[Entradas para señalar palabras y elementos]

****************

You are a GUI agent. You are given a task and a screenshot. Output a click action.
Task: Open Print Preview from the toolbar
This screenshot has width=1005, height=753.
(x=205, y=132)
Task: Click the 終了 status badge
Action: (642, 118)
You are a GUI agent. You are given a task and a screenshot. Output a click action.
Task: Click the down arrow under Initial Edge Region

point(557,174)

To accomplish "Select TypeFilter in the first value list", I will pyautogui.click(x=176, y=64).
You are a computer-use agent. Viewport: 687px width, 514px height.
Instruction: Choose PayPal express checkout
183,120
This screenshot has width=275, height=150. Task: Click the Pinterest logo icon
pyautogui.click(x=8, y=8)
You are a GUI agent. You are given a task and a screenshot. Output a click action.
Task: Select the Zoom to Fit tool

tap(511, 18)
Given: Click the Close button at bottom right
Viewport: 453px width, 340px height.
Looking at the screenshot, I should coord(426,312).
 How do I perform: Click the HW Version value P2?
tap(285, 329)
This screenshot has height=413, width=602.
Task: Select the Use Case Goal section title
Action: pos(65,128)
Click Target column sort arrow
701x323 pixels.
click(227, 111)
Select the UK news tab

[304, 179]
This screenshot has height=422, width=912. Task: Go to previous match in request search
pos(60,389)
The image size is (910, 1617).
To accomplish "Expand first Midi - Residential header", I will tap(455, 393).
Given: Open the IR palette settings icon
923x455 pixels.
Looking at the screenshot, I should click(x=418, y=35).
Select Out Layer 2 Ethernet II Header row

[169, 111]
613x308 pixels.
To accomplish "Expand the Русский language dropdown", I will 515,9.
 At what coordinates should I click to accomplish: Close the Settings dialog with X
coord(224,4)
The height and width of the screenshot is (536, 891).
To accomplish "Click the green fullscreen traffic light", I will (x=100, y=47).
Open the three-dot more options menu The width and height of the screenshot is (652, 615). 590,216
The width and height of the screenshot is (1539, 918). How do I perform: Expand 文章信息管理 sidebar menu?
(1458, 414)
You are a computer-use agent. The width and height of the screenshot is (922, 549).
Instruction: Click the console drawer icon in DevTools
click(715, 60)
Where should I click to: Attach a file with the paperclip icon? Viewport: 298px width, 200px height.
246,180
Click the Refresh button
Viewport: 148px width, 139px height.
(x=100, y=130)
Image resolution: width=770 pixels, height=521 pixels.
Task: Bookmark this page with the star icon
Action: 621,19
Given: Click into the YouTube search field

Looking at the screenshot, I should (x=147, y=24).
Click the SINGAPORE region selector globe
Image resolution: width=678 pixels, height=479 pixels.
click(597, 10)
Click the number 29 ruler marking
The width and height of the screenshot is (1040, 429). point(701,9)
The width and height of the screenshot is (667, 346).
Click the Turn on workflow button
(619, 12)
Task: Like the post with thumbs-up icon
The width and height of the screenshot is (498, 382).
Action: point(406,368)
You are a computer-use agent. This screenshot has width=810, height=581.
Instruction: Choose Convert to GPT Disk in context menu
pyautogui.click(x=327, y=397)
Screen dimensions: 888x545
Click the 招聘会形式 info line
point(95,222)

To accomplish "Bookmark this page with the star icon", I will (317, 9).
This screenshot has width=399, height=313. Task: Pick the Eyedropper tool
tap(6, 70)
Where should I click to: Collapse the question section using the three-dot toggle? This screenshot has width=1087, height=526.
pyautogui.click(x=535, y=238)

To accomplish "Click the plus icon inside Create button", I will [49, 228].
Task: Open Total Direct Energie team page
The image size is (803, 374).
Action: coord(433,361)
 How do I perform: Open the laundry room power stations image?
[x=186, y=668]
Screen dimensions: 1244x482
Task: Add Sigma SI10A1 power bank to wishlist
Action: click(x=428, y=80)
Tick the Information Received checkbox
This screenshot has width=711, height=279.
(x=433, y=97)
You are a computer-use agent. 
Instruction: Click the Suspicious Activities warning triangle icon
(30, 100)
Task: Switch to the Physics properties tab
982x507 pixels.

****************

● Qué se pide:
Presenta como lista numerada las líneas de los datos que empiezan en la que contiene "Click the Refresh button" y siguen hasta el final de los datos, con ambos extremos incluidos. Omite las líneas en blanco.

● Resultado:
1. Click the Refresh button
2. Viewport: 148px width, 139px height.
3. (x=100, y=130)
4. Image resolution: width=770 pixels, height=521 pixels.
5. Task: Bookmark this page with the star icon
6. Action: 621,19
7. Given: Click into the YouTube search field
8. Looking at the screenshot, I should (x=147, y=24).
9. Click the SINGAPORE region selector globe
10. Image resolution: width=678 pixels, height=479 pixels.
11. click(597, 10)
12. Click the number 29 ruler marking
13. The width and height of the screenshot is (1040, 429). point(701,9)
14. The width and height of the screenshot is (667, 346).
15. Click the Turn on workflow button
16. (619, 12)
17. Task: Like the post with thumbs-up icon
18. The width and height of the screenshot is (498, 382).
19. Action: point(406,368)
20. You are a computer-use agent. This screenshot has width=810, height=581.
21. Instruction: Choose Convert to GPT Disk in context menu
22. pyautogui.click(x=327, y=397)
23. Screen dimensions: 888x545
24. Click the 招聘会形式 info line
25. point(95,222)
26. To accomplish "Bookmark this page with the star icon", I will (317, 9).
27. This screenshot has width=399, height=313. Task: Pick the Eyedropper tool
28. tap(6, 70)
29. Where should I click to: Collapse the question section using the three-dot toggle? This screenshot has width=1087, height=526.
30. pyautogui.click(x=535, y=238)
31. To accomplish "Click the plus icon inside Create button", I will [49, 228].
32. Task: Open Total Direct Energie team page
33. The image size is (803, 374).
34. Action: coord(433,361)
35.  How do I perform: Open the laundry room power stations image?
36. [x=186, y=668]
37. Screen dimensions: 1244x482
38. Task: Add Sigma SI10A1 power bank to wishlist
39. Action: click(x=428, y=80)
40. Tick the Information Received checkbox
41. This screenshot has width=711, height=279.
42. (x=433, y=97)
43. You are a computer-use agent. 
44. Instruction: Click the Suspicious Activities warning triangle icon
45. (30, 100)
46. Task: Switch to the Physics properties tab
47. 982x507 pixels.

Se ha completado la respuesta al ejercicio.